Never used black rice before? Long been treasured in Ancient China as a luxury food, back in those days black rice soon became known as the “forbidden rice” as it was cultivated exclusively for royalty ONLY and all others were banned from eating it. Fortunately these days black rice is available for everyone to enjoy right around the globe! Though perhaps a little more expensive than your standard wholegrain rice, black rice makes a great addition to just about any dish. Not only adding more depth, texture and flavour to your meal but also obviously adding a whole heap of extra important vitamins and minerals! Hailed by many as being a “superfood” black rice contains significant amounts of the vitamin Niacin (needed to release energy from food, to control blood sugars and also plays a role in maintaining healthy skin, nervous system and digestive system), thiamin (required for optimum growth in childhood and fertility) and magnesium (essential for regulating blood pressure and in nerve and muscle function). It is also obviously a great source of fibre to keep our digestive systems healthy! The grain’s magnificent colour is due to a naturally occurring antioxidant called anthocyanin, which is also responsible for the vibrant colour of blueberries and blackberries! So really…what’s not to love about this tastey, nutritious grain?!

Ok so back to my nutritious dinner… I served up some fresh grilled atlantic salmon with roast pumpkin, a brown and black rice salad and some home made pesto! Deslishhh!

Here is what you’ll need….black rice salad1

2 salmon fillets

1/2 cup uncooked brown rice

1/2 cup uncooked black rice

big bunch of parsley

1/2 punnet cherry tomatoes

1/2 can cannelini beans (rinsed)

1 small red onion

1/3 cup currants

handful of washed roquette leaves

1/4 cup mixed seeds (pepitas, pumpkin seeds, linseeds etc) OR i think a pistachios would also go really nicely with this dish!

juice of a lime

1 tbs soy/tamari sauce

1 tsp brown sugar

olive oil

sesame oil (optional)

Home made pesto (see previous salmon recipes for how instructions on how to whip this up)

200g chopped pumpkin

What to do…

Firstly turn your oven onto moderate heat (180degrees fan forced). Chop up your pumpkin and place it on a small baking tray, spray with olive oil and a sprinkling of pepper and then place in the oven to bake for around 25-30mins (or until it is soft and slightly crispy around the edges).
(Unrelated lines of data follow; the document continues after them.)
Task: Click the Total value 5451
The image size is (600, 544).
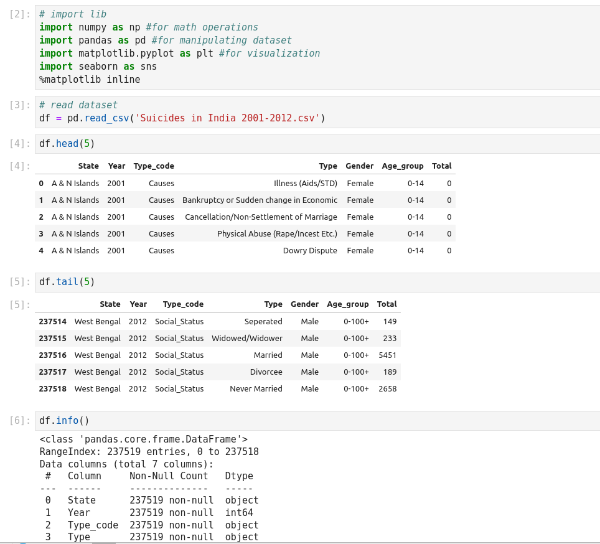Action: coord(387,355)

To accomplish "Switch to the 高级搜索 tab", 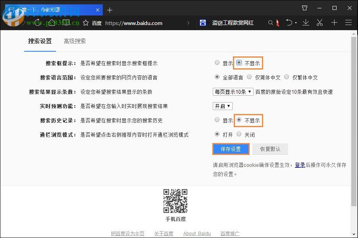I will (x=75, y=41).
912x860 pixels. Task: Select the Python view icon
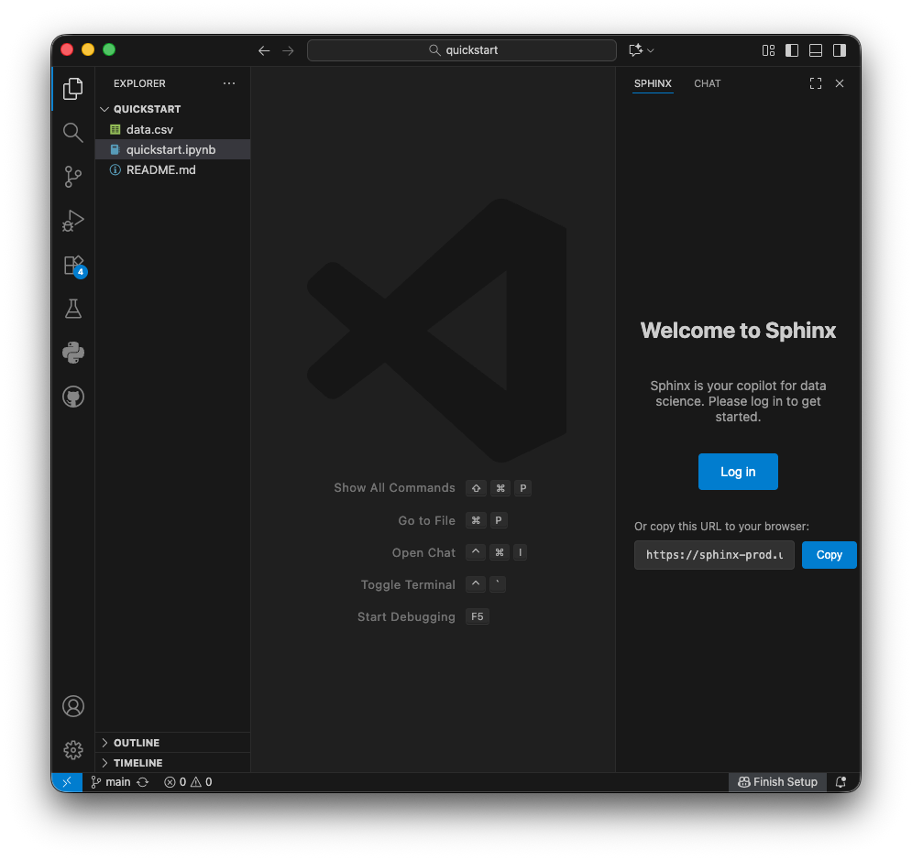(72, 353)
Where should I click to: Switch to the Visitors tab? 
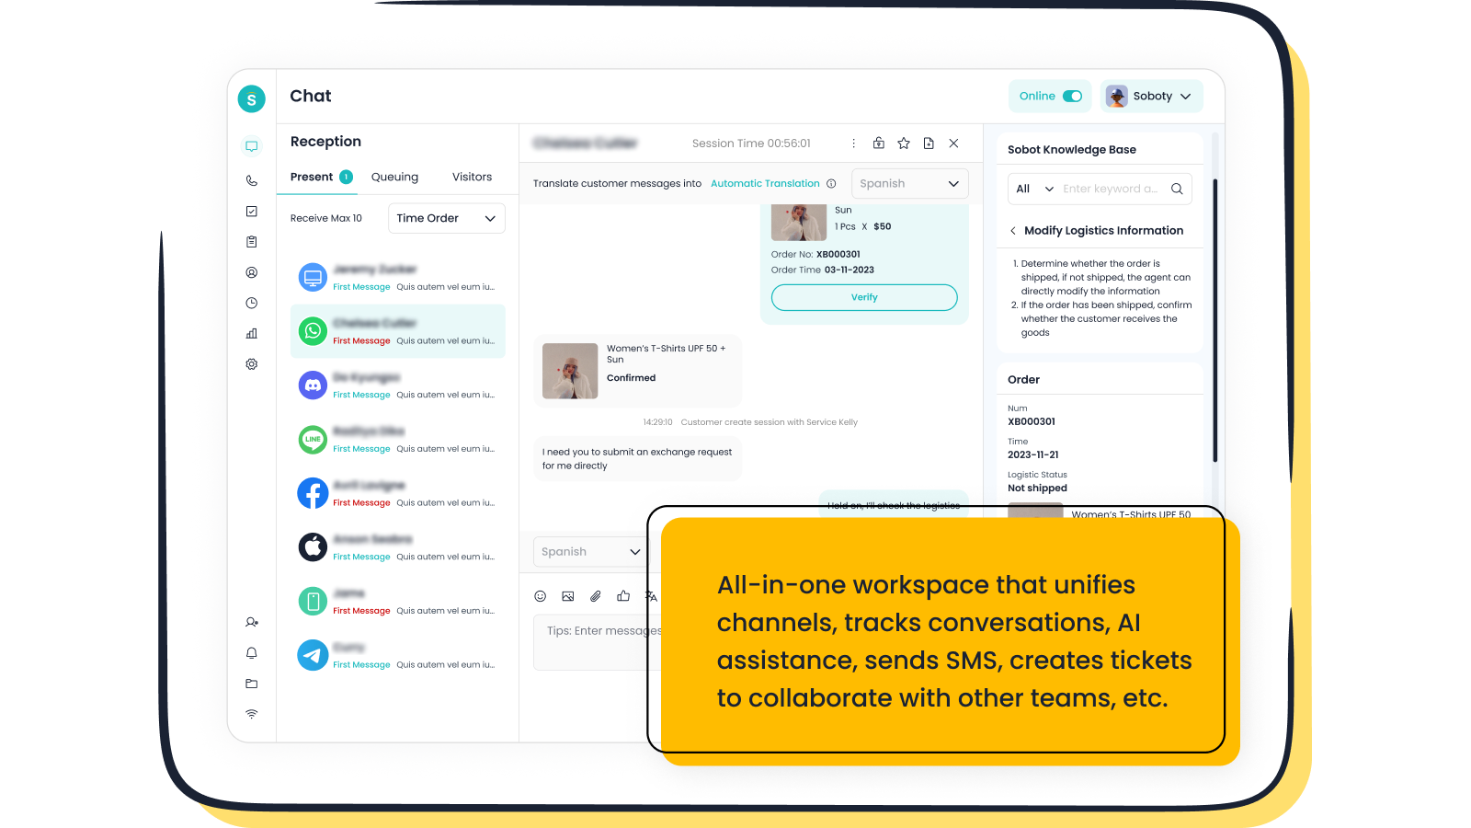click(x=472, y=177)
As for the pesto.. it was just a last minute idea and you can, of course, always just use a bought pesto or replace it with a dollop of tzatziki or chilli jam! It’s totally up to you! I was just going with what I could find hiding in the fridge! But if you are after the recipe for this have a look at my previous posts as I have explained the process a couple of times in previous recipes!

Although I cooked both lots of rice seperately (as per instructions on the back of the packets). You could also just buy a packet of already par cooked brown rice to save yourself some time and then just cook the black rice using the packet instructions. As they both take the same amount of time to cook however, it is almost just as easy to cook them both separately!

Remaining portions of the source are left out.